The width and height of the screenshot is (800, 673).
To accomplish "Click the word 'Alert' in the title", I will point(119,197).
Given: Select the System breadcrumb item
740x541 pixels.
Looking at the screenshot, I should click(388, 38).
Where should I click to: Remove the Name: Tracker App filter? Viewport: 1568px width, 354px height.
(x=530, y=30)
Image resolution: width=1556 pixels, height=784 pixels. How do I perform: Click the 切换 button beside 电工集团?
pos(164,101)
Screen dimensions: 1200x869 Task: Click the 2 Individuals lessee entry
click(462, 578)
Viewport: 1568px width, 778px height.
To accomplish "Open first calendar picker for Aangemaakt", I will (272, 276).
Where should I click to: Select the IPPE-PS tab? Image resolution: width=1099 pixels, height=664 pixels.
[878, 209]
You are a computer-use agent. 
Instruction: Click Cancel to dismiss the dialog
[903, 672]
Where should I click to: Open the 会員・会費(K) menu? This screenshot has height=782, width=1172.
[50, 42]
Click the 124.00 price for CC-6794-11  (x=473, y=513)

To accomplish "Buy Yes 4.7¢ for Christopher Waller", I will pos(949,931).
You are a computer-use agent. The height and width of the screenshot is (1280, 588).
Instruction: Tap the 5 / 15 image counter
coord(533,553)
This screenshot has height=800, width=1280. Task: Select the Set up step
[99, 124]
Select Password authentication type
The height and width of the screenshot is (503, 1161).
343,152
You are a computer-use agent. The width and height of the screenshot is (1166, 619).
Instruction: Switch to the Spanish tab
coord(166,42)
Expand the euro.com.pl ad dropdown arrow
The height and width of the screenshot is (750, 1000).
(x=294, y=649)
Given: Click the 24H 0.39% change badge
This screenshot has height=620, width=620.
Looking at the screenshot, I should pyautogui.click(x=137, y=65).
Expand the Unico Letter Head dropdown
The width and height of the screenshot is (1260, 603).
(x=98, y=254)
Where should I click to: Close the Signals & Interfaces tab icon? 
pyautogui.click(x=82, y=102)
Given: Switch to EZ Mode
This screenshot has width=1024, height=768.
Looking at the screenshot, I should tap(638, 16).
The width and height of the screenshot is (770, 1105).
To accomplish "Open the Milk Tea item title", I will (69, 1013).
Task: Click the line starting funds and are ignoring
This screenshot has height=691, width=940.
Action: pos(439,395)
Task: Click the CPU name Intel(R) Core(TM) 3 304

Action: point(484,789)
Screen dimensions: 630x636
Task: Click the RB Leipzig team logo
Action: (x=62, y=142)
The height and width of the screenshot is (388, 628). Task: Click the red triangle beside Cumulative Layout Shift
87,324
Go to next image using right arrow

______________________________

> _REQUIRED ACTION_:
The required output is every line above from the one with "Expand the euro.com.pl ad dropdown arrow" down to the one with "Given: Click the 24H 0.39% change badge", restated word for word, ends included.

> _WORKED SOLUTION_:
Expand the euro.com.pl ad dropdown arrow
The height and width of the screenshot is (750, 1000).
(x=294, y=649)
Given: Click the 24H 0.39% change badge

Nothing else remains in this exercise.